Gave to Morehouse, Oakland Cemetery
In 2002, Mitchell presented Morehouse College with a $1.5 million gift to endow the Margaret Mitchell Chair in the Humanities and Social Sciences. Three years later, he returned to Atlanta to donate another $1.5 million, this time to the Morehouse School of Medicine. Just as his aunt had secretly collaborated with Morehouse president Dr. Benjamin E. Mays to pay tuition for dozens of students, Eugene Mitchell's 2005 gift was earmarked for scholarships at the predominantly black medical school.

"From quietly giving support to black students to an endowed scholarship that bears his aunt's name, Eugene Mitchell made it possible for Margaret Mitchell's legacy to continue to help train minority physicians, leaving an impact on the Morehouse School of Medicine that will endure," said Dr. John E. Maupin Jr., president of Morehouse School of Medicine. The school will send a delegation to Mitchell's funeral at the Cathedral of Christ the King on Peachtree Road on Aug. 18. Details of the service were still uncertain.

A quiet, almost shy man by most accounts, Mitchell also made a gift that spoke volumes to Oakland Cemetery in 2004.

"He didn't really say, 'I want this to be anonymous,' he just said, 'Please don't make a big deal out of this,' " Beaumont Allen, chairman of the board of advisers of the Historic Oakland Foundation, said of Mitchell's $667,000 donation. About Mitchell's wish to be buried at Oakland, Allen said, "I do think he's coming home to be with the rest of the Mitchell family."

The bulk of the the money went toward Oakland's endowment, which sent a message nearly as important as the actual dollar amount, said the foundation's executive director.

"[It] is so significant to the present and future of Oakland," said David Moore, executive director of the Historic Oakland Foundation. "Giving directly to restoration efforts and operations is wonderful, but an endowment endures."

After Margaret Mitchell's death
When Margaret Mitchell died on Aug. 16, 1949, five days after being struck by a taxi on Peachtree Street, she left the rights and copyright to "Gone With the Wind" to her husband, John Marsh. Three years later, Marsh died, and the rights went to Stephens Mitchell.

In the mid-1970s, Stephens Mitchell created two trusts to benefit his sons, into which all profits from "Wind" royalties were to be placed. He established a three-man committee — including lawyer Anderson — which directs the trust and is charged with protecting and "exercising" the copyright (a second authorized "Wind" sequel, "Rhett Butler's People" will be published in November).

Anderson said Eugene Mitchell wasn't directly involved in the committee's decision-making although "we would talk often and I would keep him up to date on the progression of things." Speaking from his Hilton Head vacation home, Anderson chuckled slightly as he recalled their "unusual relationship."

The two men shared a taste in music - specifically, Wagnerian opera.

"We went to New York and heard the Wagner "Ring Cycle" — the whole thing," Anderson recalled of a weeklong trip about a decade ago. Another time, the two men went to Seattle for a performance of "Tristan and Isolde."

Johnson's introduction to Mitchell came around 1994, when he began work on the book "Benjamin E. Mays and Margaret Mitchell: A Unique Legacy in Medicine," co-authored with William G. Pickens. The Mitchell Trusts Committee had given him permission to publish Mitchell and Mays' correspondence, but also told him to talk to Eugene Mitchell "on behalf of the family," Johnson recalled.
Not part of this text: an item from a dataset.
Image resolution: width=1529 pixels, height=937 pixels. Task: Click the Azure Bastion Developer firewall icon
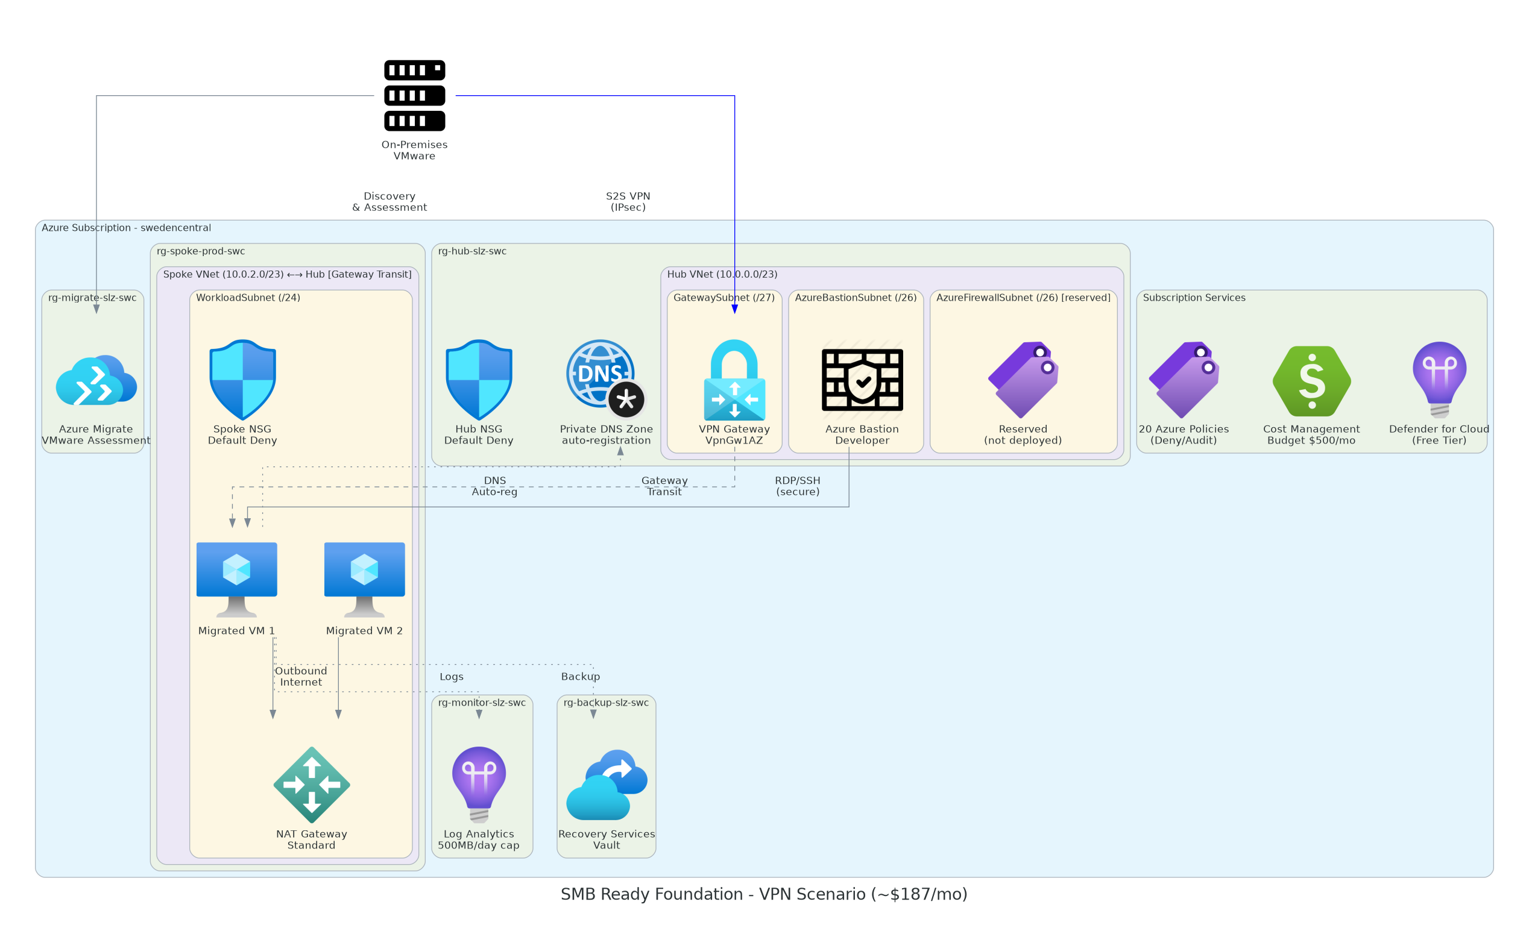[861, 383]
"I called him up and he didn't have any problem with it and he didn't want any fee," said Johnson, who told Mitchell he himself had family in Detroit. "He said, 'I'd like to talk to you the next time you come up here.' We started a friendship from there."

They ate at Steak & Ale whenever he went back to Michigan, Johnson said. Sometimes when Mitchell was in Atlanta, they "closed down" Pano's & Paul's, eating lobster bisque and talking so long, the conversations continued long into the night out in the parking lot.

On Friday, Johnson was mourning Mitchell's loss, but focusing on the legacy he'd left behind.

"Everybody in Mr. Mitchell's family was lawyers, except for him and his brother, going back five generations," Johnson said. "Six generations back, there was a minister. And to me, what Eugene Mitchell did was ministering to the people of Atlanta."